Research talk:Wikipedia article creation/Work log/Friday, November 15th
Add topicAppearance
Friday, November 15th
[edit]I don't have much time to hack on this today. I've been waiting for one of my queries to finish. This is the one that gathers all of the pages that *have not* been deleted along with the rev_id of their first edit. Instead of waiting on that to finish, I decided to split up the work.

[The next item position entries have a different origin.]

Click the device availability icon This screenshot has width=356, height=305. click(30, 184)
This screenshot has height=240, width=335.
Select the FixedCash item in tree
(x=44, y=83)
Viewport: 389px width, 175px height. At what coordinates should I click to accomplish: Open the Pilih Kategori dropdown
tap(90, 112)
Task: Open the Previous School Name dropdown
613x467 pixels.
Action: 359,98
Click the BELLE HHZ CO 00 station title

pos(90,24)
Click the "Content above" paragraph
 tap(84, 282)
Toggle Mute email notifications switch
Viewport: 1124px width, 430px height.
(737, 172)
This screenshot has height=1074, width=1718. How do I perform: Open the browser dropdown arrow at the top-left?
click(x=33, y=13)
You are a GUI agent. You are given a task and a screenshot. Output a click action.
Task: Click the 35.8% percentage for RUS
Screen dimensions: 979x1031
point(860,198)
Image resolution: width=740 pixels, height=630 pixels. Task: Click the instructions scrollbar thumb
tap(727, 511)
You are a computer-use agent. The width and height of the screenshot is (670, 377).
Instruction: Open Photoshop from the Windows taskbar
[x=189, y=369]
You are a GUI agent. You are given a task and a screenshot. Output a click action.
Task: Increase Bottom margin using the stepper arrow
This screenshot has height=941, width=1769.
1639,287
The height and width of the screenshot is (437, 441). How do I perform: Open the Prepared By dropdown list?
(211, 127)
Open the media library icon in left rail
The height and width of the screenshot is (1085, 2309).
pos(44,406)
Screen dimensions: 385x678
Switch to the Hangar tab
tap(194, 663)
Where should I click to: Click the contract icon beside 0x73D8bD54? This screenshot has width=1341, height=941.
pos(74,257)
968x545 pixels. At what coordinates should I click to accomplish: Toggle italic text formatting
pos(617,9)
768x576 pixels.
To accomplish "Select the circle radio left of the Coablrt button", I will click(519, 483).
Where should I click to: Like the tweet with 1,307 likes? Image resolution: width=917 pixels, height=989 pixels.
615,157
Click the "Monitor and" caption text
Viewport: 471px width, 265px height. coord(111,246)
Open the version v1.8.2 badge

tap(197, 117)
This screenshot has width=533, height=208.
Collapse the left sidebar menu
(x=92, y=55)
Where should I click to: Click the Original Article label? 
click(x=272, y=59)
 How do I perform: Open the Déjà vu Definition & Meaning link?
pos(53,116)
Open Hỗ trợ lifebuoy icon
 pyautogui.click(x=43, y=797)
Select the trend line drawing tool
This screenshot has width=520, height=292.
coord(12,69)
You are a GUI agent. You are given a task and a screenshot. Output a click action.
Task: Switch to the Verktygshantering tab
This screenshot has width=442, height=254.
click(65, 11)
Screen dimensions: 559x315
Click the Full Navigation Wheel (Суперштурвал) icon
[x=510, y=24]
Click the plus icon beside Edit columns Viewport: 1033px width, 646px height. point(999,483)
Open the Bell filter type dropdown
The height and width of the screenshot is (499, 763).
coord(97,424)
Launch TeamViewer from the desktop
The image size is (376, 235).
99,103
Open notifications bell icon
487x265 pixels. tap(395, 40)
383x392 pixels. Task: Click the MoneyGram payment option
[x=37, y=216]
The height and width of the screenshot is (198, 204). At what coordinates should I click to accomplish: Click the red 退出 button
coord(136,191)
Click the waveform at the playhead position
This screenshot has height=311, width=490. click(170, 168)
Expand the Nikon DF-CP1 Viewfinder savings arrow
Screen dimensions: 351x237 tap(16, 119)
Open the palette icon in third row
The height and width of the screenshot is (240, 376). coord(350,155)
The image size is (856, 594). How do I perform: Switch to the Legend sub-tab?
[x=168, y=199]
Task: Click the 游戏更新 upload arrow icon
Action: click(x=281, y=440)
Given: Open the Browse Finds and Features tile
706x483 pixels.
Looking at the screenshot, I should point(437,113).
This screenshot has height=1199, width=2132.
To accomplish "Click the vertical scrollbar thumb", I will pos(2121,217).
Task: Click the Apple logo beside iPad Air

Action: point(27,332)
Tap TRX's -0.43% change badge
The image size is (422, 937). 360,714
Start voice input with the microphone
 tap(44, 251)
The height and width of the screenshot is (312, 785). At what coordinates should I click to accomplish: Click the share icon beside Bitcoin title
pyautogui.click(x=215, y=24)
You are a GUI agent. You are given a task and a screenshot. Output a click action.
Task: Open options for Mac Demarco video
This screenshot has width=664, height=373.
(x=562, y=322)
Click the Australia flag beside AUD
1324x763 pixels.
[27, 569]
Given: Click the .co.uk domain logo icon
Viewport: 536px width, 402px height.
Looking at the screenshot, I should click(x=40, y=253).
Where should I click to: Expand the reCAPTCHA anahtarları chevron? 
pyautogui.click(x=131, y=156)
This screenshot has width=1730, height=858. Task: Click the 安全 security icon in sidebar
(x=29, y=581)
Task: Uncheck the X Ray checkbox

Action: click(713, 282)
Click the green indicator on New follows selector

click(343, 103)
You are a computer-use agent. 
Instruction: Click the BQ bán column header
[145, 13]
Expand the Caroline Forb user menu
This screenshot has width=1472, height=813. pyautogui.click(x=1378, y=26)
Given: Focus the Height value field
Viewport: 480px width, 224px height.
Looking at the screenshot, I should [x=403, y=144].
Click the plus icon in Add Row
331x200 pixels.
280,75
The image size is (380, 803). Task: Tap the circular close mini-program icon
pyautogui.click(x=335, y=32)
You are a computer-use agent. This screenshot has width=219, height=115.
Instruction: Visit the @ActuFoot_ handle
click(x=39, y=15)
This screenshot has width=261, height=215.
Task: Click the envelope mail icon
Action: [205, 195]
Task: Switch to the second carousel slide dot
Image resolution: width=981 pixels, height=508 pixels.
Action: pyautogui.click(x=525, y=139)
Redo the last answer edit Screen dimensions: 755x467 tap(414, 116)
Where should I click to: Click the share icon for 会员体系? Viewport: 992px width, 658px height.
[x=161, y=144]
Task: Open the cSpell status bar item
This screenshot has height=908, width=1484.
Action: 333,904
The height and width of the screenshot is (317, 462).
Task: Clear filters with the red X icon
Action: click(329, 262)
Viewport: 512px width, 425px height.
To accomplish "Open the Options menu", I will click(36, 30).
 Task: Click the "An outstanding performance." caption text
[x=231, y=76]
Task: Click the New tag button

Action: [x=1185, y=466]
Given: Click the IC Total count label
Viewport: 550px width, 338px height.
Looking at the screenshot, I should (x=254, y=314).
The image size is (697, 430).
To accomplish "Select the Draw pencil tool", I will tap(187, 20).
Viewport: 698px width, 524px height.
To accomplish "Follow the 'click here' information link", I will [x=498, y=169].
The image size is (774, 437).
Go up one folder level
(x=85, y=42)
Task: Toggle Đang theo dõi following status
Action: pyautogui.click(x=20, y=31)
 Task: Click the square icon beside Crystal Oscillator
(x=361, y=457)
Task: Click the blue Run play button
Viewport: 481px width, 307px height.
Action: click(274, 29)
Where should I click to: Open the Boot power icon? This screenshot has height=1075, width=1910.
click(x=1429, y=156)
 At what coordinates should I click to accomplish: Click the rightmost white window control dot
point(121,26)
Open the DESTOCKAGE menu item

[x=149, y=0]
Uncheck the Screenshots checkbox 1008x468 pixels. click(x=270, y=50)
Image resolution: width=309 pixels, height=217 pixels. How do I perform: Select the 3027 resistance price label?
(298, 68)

First, I'll get all of the page stats from the revision table:
CREATE TABLE halfak.nov13_page_revision_stats
SELECT
rev_page AS page_id,
MIN(rev_id) AS first_rev_id,
COUNT(*) AS revisions,
MIN(rev_timestamp) AS first_edit,
MAX(rev_timestamp) AS last_edit
FROM revision
WHERE rev_timestamp < "20131105000000"
GROUP BY 1
Then I'll join it with page to get non-archived pages with stats:
SELECT
page_id,
page_namespace,
page_title,
revisions,
first_edit,
last_edit,
False AS archived,
first_rev_id
FROM halfak.page_revision_stats
INNER JOIN page USING (page_id)
WHERE rev_timestamp < "20131105000000"
GROUP BY 1,2,3;
I've kicked the query off so, hopefully, it will be done by the end of the day.